> [ASSIGNMENT]: Transcribe only what runs from the line containing "The image size is (1125, 1138)." through the end of the listing, line for line and exactly, and omit the pictures.

> [DATASET CONTENT]:
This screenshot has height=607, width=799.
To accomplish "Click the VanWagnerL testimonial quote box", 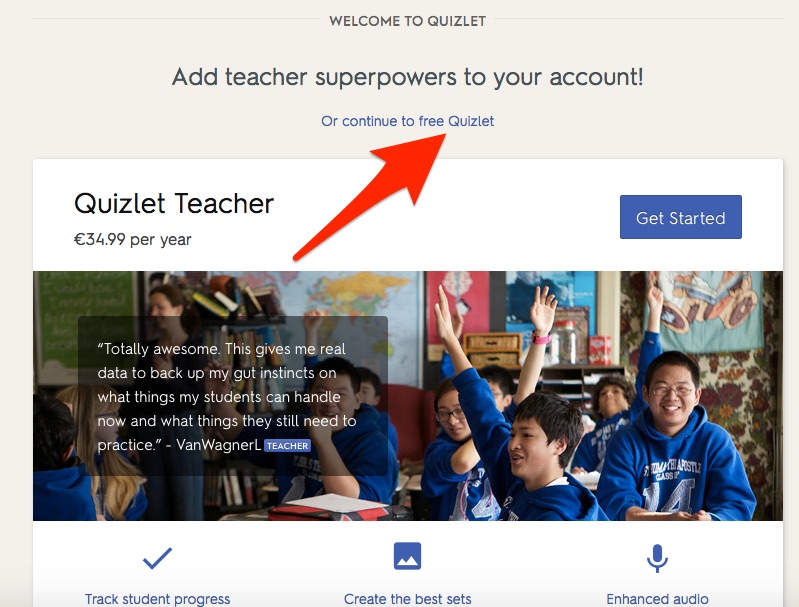I will [233, 396].
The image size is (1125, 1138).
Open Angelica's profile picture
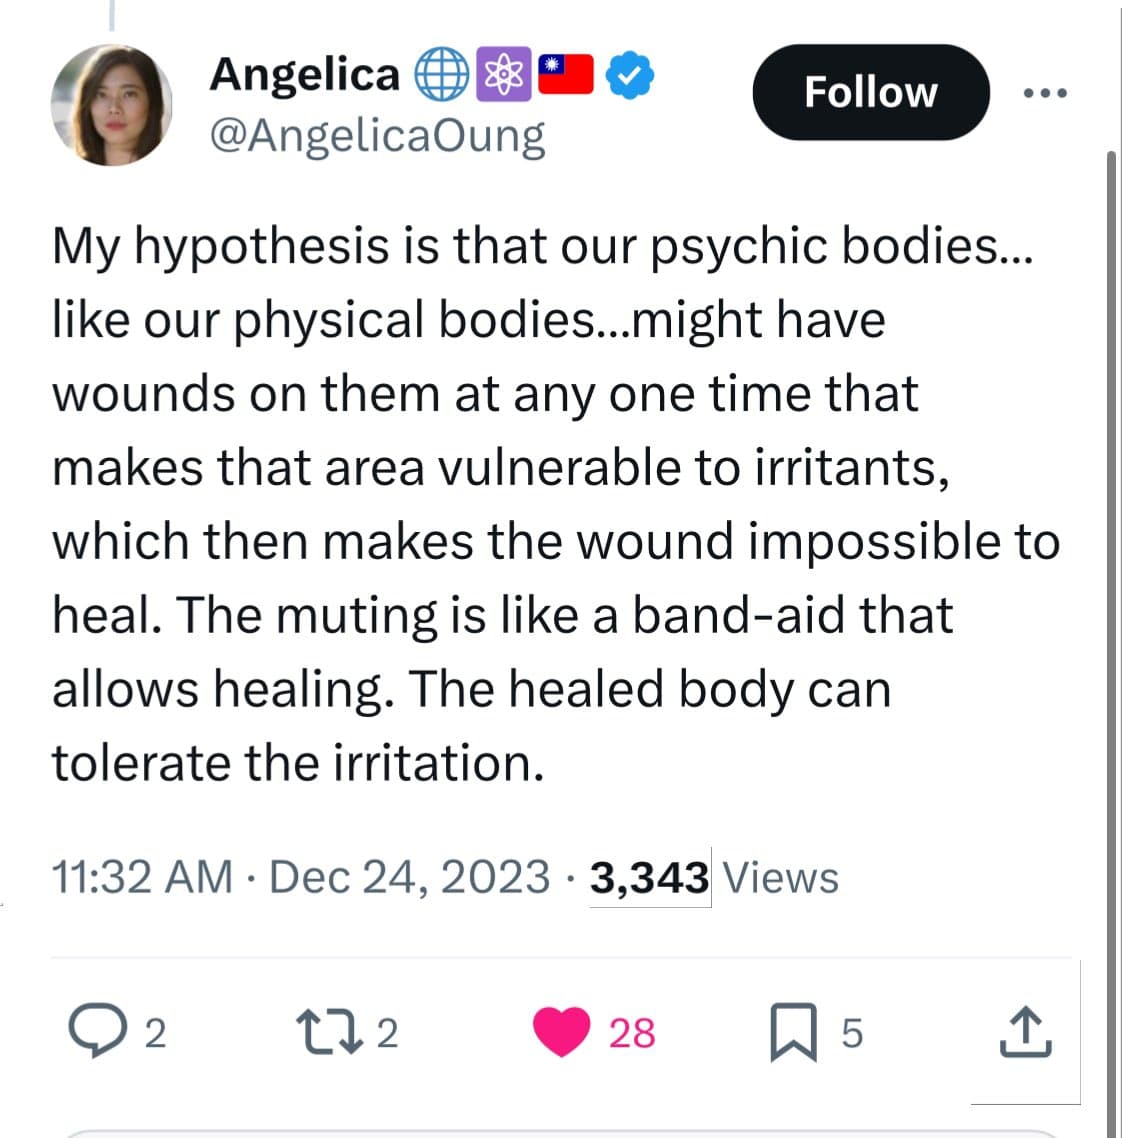(112, 105)
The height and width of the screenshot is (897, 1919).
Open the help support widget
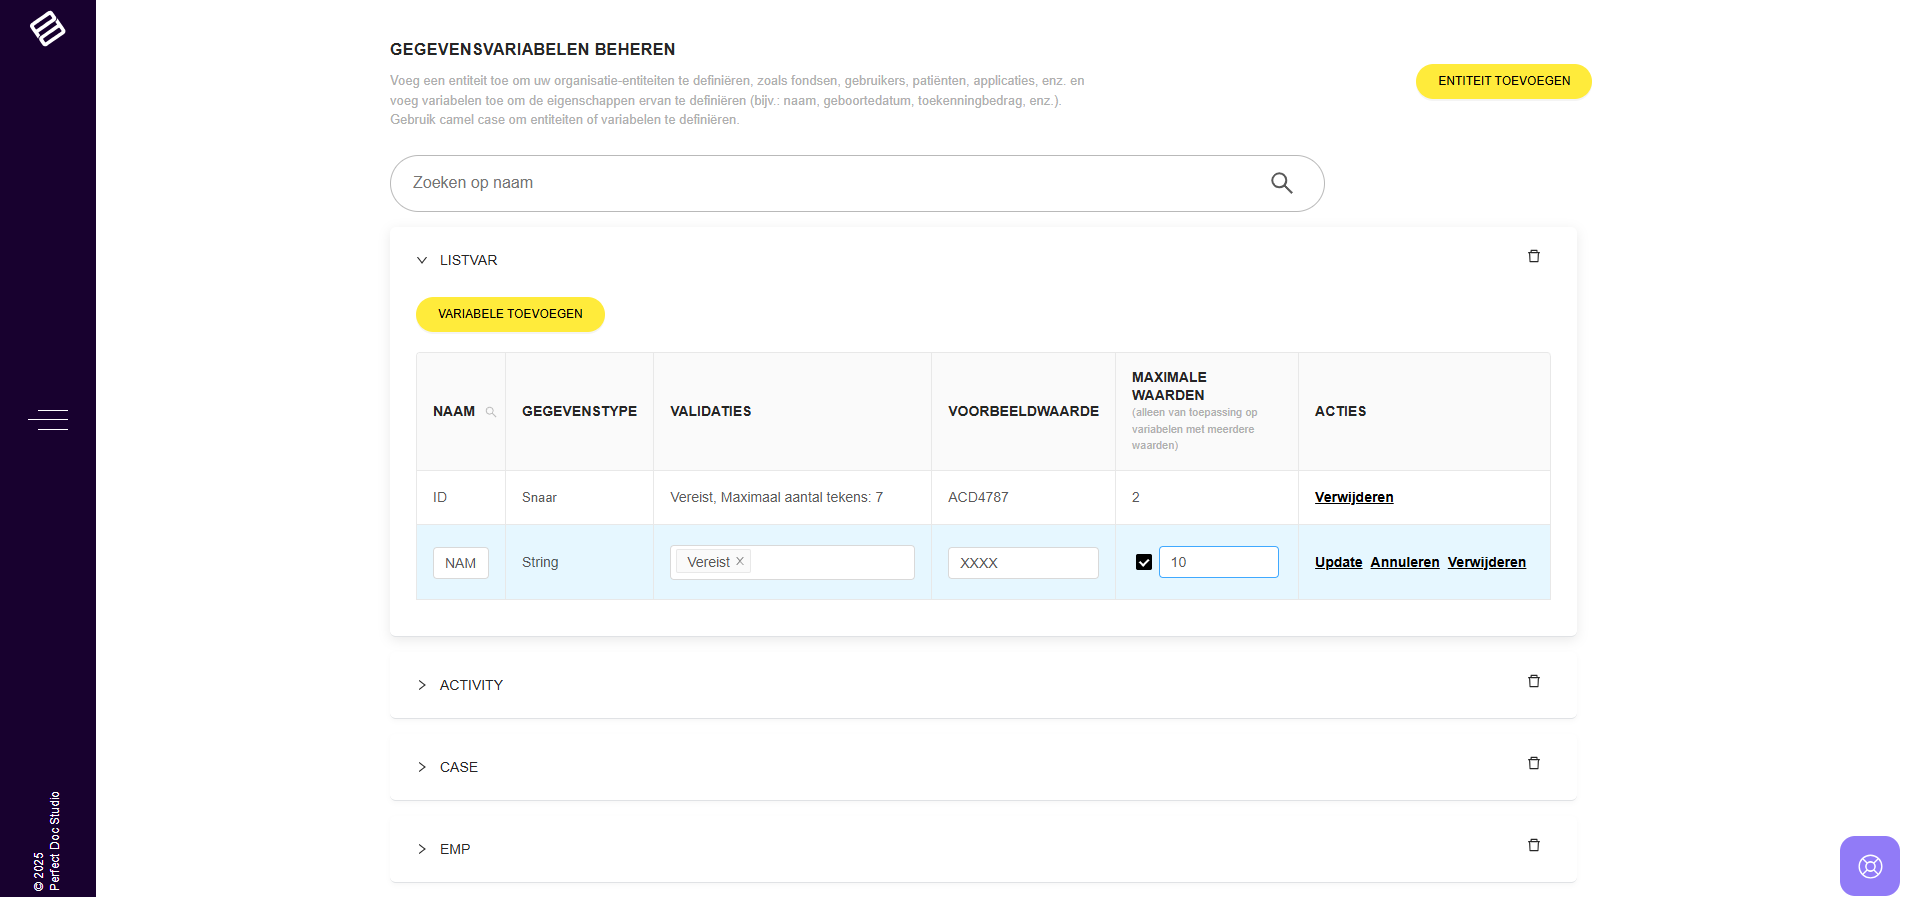(x=1869, y=866)
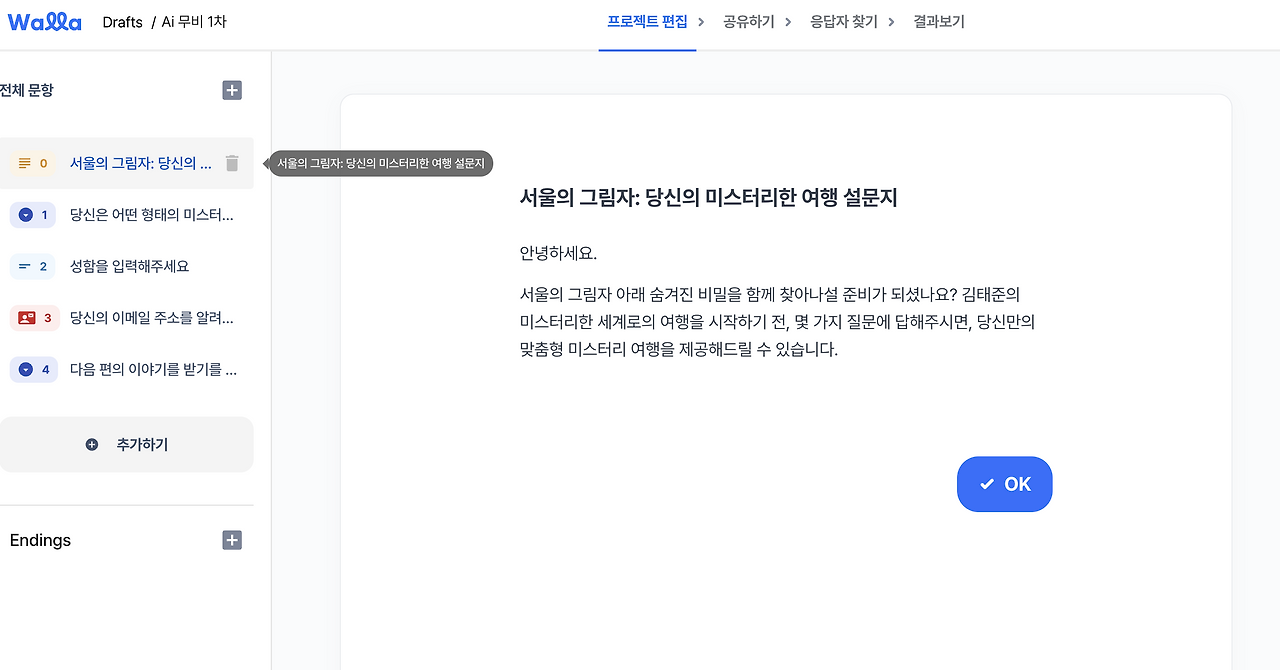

> [SOLUTION TO THE EXERCISE]:
The image size is (1125, 1138).
Open Angelica's profile picture
(112, 105)
The height and width of the screenshot is (897, 1919).
Open the help support widget
(x=1869, y=866)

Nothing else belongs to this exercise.